Jacob chegou a realizar uma licitação, em 2002, mas a empresa vencedora abandonou a obra, inconclusa, em 2003. Jacob, então, decretou estado de emergência alegando deterioração do patrimônio público para justificar a contratação sem licitação da Construtora e Incorporadora Mil, desclassificada na licitação inicial. Para o Ministério Público, o estado de emergência foi falsamente declarado para justificar a dispensa de licitação. Na área cível, ainda foi condenado, com outros dois réus, a devolver o pouco mais de R$ 56 mil ao erário.
O deputado argumentou em sua defesa que em relação à dispensa de licitação houve um “erro material” pois era para ser declarado “situação de emergência” e não “estado de emergência”. E se defendeu ainda dizendo que a dispensa de licitação não acrescentou um centavo a mais pois o dinheiro já estava liberado desde o exercício anterior.
Fachin não acreditou na história e disse que, mesmo depois de revelada a falsificação, o prefeito manteve em cargo de confiança um dos assessores que, segundo Jacob,o teria induzido a assinar o documento falso. Para o relator, Jacob tinha ciência da alteração. O ministro resumiu assim os malfeitos de Jacob:
“O apelante (Jacob) expediu um decreto, entrou em conluio com outros corréus, contratou com empresa inabilitada, falsificou uma lei, determinou o pagamento de verba que só poderia ser paga com a lei falsificada, enfim, praticou uma série de atos, anteriores e posteriores, que revelam não se tratar de mero equívoco na compreensão da correta aplicação da lei.
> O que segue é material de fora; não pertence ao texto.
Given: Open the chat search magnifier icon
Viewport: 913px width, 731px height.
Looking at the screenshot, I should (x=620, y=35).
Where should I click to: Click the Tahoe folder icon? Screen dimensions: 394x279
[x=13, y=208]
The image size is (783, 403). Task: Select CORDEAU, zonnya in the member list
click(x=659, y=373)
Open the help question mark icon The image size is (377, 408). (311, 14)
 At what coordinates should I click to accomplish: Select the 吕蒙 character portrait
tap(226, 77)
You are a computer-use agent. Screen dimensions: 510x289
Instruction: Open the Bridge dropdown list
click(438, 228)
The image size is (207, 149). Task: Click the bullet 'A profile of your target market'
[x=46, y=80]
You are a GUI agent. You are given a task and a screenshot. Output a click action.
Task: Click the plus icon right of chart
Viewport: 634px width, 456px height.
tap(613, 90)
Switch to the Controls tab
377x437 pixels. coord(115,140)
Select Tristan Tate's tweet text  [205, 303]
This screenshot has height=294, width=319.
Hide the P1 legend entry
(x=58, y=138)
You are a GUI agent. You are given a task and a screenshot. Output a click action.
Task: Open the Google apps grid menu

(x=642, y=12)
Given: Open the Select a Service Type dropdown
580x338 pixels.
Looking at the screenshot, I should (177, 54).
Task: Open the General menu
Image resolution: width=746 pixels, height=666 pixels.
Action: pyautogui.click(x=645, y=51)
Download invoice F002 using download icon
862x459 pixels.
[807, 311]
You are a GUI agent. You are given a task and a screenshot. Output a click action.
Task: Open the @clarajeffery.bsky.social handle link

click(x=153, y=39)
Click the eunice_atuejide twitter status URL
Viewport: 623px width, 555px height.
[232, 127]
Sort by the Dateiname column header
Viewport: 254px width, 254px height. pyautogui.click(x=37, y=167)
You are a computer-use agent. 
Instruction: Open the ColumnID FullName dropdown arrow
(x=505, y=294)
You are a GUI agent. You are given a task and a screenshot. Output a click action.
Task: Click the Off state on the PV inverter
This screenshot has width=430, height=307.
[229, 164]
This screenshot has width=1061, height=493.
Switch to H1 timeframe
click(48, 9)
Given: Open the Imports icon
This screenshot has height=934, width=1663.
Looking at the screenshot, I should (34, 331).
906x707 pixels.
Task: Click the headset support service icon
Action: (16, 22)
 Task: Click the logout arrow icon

Ao contrário, tratou-se de persistente inclinação à afrontá-la diretamente.”
À noite na cadeia, à tarde no Congresso
A rotina de Jacob na Câmara, acompanhada pela Gazeta do Povo nos últimos dias, consiste em chegar bem cedo ao Congresso. Da Papuda para a Câmara, e também no seu retorno ao presídio, onde divide uma cela com dois condenados.
“E esse Uber ele faz questão de pagar do próprio bolso. Não usar recursos da cota a que tem direito na Câmara”, diz o advogado Tiago Machado, que atua na sua defesa.
Na cota de verba parlamentar que tem direito por ser deputado aparece o gasto de locação de carro, em junho, de R$ 2.170,00. E mais R$ 2,6 mil de combustível e lubrificante. Segundo sua defesa, trata-se de carro utilizado para serviços de seu gabinete. Esse tipo de despesa -aluguel de carro e combustível - aparece em todos os meses, um gasto comum entre os parlamentares e previsto pela Câmara. Em maio, dos R$ 30 mil que utilizou da cota, quase metade - R$ 14,3 mil - foi com a rubrica de divulgação do mandato parlamentar, dinheiro usado com empresas de comunicação.
Um dos primeiros a marcar presença na Câmara, Jacob segue direto para a liderança do PMDB. Depois, circula pelos corredores, vai à Comissão de Educação - da qual é segundo vice-presidente e fica boa parte do tempo no plenário relatando sua situação aos colegas.
“Escreva um diário”
Do colega Miro Teixeira (Rede-RJ), numa roda de conversa na última segunda-feira, Jacob ouviu um conselho. “Disse a ele para escrever um diário na cadeia, sobre o tudo o que está vivendo. Ele aceitou na hora e disse que iria começar a anotar essa experiência”, disse Miro.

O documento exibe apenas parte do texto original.